In the fight against America’s “obesity epidemic,” more food companies are re-thinking how they create and market products to help shrink seemingly ever-expanding waistlines. The label “natural” lines the shelves of supermarkets, bracing the labels of some perceivably not-so-natural foods like potato chips and jars of peanut butter.
But how “natural” is the “natural” label? It might be a bit more misleading than you think. The U.S. Food and Drug Administration admits it doesn't even have a hard-and-fast definition on what the term means. The agency also doesn't object to a product being labeled as such, so long as “the food does not contain added color, artificial flavors, or synthetic substances.”
However, some consumers just aren’t buying that “all-natural” claim, and there have already been many notable court cases to prove it. Here's a roundup of five recent lawsuits forcing food producers to cough up cash and remove labels after products didn't live up to their farm-to-store promise.

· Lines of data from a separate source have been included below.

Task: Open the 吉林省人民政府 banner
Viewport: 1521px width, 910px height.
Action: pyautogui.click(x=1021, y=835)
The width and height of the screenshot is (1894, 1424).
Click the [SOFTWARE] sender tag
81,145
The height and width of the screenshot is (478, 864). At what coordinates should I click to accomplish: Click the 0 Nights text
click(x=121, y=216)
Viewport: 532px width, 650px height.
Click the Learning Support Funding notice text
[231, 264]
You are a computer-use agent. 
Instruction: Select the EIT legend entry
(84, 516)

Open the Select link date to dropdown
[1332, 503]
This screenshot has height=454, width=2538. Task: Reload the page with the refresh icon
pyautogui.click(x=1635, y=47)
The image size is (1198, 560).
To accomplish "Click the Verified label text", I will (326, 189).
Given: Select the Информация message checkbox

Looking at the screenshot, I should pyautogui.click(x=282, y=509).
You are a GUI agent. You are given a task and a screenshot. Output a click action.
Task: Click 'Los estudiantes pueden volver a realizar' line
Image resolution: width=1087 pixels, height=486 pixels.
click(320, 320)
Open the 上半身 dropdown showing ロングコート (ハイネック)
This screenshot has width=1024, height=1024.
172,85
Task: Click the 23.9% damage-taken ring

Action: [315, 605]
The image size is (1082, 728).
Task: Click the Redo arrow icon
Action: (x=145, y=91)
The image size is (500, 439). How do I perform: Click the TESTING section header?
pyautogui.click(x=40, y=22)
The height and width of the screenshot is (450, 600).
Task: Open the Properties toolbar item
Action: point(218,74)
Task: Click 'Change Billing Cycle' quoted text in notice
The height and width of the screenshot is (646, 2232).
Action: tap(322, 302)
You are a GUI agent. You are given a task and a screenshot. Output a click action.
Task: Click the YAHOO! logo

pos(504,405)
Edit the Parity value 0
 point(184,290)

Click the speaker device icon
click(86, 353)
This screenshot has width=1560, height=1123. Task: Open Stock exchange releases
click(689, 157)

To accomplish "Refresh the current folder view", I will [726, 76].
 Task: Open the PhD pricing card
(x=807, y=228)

Kellogg-owned Kashi, which specializes in healthy breakfast cereals, snacks, and waffles, agreed to settle a class-action lawsuit this month after it was found that a variety of products are made with synthetic ingredients. The company agreed to pay $5 million and will stop using the “all-natural” and “nothing artificial” label on certain products, one it has been touting since Kashi’s inception. In a statement, the company said it “stood by their marketing and labeling practices.”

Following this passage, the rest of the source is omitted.